• TASK DESCRIPTION
Look through the records below for the line with "Dezember 2019 (512, 2088)" and the line with "[Twitter] (99, 1582)", then return those lines and all lines between, exactly.
Segment Start: RECORD SET
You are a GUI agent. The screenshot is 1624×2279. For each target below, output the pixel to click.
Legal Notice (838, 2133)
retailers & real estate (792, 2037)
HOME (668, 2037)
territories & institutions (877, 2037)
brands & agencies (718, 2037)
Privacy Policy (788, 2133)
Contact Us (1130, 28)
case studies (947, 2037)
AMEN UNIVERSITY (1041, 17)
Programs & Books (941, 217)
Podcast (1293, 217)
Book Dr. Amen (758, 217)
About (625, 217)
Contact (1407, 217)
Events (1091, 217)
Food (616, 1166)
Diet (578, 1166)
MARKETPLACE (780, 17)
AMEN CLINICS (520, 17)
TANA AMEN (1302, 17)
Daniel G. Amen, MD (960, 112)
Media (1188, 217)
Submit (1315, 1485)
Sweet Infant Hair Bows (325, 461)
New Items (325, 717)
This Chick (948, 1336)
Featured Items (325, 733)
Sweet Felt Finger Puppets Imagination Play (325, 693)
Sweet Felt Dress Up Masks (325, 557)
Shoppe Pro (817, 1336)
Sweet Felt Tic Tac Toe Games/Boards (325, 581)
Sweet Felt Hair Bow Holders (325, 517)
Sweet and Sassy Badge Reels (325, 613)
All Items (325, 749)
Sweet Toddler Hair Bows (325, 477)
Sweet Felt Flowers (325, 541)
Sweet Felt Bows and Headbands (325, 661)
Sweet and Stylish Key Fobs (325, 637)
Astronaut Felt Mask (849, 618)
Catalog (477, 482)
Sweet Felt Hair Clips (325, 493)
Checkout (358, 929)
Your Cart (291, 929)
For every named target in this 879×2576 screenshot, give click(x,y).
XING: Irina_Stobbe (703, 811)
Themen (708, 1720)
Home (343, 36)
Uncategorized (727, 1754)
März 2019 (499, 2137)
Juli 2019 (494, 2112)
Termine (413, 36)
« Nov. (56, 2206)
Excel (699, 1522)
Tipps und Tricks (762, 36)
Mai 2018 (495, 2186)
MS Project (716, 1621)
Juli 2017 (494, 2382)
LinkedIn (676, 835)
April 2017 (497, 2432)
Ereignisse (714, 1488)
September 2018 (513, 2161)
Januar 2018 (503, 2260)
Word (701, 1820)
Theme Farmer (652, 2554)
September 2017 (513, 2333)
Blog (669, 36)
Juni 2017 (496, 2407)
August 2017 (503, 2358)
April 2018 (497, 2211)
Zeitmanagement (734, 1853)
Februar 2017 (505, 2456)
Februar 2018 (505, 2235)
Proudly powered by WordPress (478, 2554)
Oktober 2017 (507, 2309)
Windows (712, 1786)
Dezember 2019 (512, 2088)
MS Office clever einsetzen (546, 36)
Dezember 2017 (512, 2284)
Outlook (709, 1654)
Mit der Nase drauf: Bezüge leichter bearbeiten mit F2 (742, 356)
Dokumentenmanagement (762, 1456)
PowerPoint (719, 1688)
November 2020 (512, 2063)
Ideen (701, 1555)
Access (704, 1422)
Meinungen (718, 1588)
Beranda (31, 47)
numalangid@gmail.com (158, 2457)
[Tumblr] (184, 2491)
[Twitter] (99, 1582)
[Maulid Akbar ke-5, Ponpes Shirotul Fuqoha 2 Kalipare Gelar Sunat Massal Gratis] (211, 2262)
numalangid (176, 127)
Segment End: RECORD SET
• OUTPUT
Dezember 2019 (512, 2088)
MS Office clever einsetzen (546, 36)
Dezember 2017 (512, 2284)
Outlook (709, 1654)
Mit der Nase drauf: Bezüge leichter bearbeiten mit F2 (742, 356)
Dokumentenmanagement (762, 1456)
PowerPoint (719, 1688)
November 2020 (512, 2063)
Ideen (701, 1555)
Access (704, 1422)
Meinungen (718, 1588)
Beranda (31, 47)
numalangid@gmail.com (158, 2457)
[Tumblr] (184, 2491)
[Twitter] (99, 1582)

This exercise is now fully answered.